What Does a Private Investigator Do?
Private investigators are the human assets of the law enforcement community. Although private investigators serve with the police at times, their work tends to be quite different. When a private investigator gathers evidence for a court case, he is really performing an extrajudicial function-solving crimes for the government. Their objective is to identify criminals and to help the state prosecute perpetrators by providing sufficient evidence to government prosecutors. Private investigators obtain many kinds of evidence that would normally not be available to the general public, including financial, business, and medical records, confidential conversations, and victim/client statements.
Many private investigators work as investigators for a law firm or in a similar capacity as a police officer. They collect evidence for the defense in trials and are usually instrumental in developing strategies to defend the accused. Many private investigators operate independently, working only for themselves, but in some cases they may also work for the government as a part of a larger investigation team. In many ways, private investigators almost look like former police officers, except they have a different occupation.
The typical private investigator is an investigator trained in many different types of police work, including computer forensics, commercial crime, intellectual property theft, kidnapping, racketeering, and fraud. They can also specialize in any number of specialties. As an example, some private investigators work exclusively in white collar crime (such as embezzlement and fraud) or in criminal defense, surveillance, and related intelligence work.
The typical job duties of a private investigator vary from case to case. Occasionally, the case may require physical attendance at the scene of an incident, but many private investigators instead use digital video and voice recorders to collect evidence and provide testimony. Sometimes police investigators collect statements from witnesses and use them as well. Sometimes the role of a private investigator is so different from that of a police officer that the two must collaborate or work separately to achieve the same results. Private investigators often communicate with their clients by email or phone, which makes it very difficult for law enforcement officials to investigate.
A lot of what private investigators do is very similar work to what police officers do. For instance, they interview witnesses, observe movements that suggest the commission of a crime, and obtain physical evidence that may link a suspect to the crime. They document all of this information and use it in court. But just like police officers, private investigators follow the evidence wherever it leads, and are prepared to take a position on the ground any time it is called for.
In a famous case, a private investigator named Patrickacco swooped in on the suspect after he was seen on the tracks that day. He had nothing to do with the investigation, but simply wanted to speak with the suspect. After tailing the suspect, Patrickacco confronted him and demanded to know where he was every day. Eventually the suspect told him where he went every day, and gave him a list of his business associates. The list included his cell phone number and matched it to the number the police investigator had noticed on the tracks. In that case, the private investigator proved to be a very important and useful partner for the police officer.

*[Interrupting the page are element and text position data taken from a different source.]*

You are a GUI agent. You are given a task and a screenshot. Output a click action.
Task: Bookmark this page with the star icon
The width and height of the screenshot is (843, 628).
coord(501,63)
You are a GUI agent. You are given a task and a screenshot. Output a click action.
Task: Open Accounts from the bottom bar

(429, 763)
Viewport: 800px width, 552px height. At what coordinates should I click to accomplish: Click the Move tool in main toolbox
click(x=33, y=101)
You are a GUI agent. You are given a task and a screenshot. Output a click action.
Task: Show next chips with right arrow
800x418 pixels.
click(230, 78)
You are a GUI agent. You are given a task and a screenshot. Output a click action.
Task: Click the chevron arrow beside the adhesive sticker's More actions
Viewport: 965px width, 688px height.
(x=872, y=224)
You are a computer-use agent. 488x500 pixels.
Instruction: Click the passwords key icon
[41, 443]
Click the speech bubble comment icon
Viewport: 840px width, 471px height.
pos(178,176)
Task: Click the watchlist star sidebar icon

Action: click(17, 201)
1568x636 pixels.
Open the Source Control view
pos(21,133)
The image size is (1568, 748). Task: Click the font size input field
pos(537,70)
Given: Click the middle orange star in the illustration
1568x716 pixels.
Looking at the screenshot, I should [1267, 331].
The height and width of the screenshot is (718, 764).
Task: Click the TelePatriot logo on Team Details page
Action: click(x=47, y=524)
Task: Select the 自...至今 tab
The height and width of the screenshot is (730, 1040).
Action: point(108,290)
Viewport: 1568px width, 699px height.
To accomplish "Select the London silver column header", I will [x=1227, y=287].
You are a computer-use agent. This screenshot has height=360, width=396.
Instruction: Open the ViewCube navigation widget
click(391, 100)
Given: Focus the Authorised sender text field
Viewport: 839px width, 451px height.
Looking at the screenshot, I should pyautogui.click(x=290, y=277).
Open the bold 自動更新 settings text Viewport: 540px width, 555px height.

Today, many private investigators specialize in complex cases such as computer crimes. Their services can also include intellectual property crimes, hijackings, corporate sabotage, and embezzlement. In many instances, these investigations require information that cannot currently be found in public databases. Many private investigators have access to large amounts of public information that is not available in public records. With that access they can provide the police with intelligence that would not otherwise be available to them.
Another popular question from citizens is what about private investigators who investigate their fellow citizens for criminal activity. Unfortunately, this is often much harder than it sounds. For instance, many police officers perform stop and search functions for suspicious drivers based on license plate data and similar public records. However, private investigators rarely have access to such records. Additionally, many private investigators specialize in civil litigation, which means that they often only represent plaintiffs in lawsuits, such as wrongful death and personal injury cases. These specialized skills may not be useful to police officers if they are investigating officers of the opposite sex.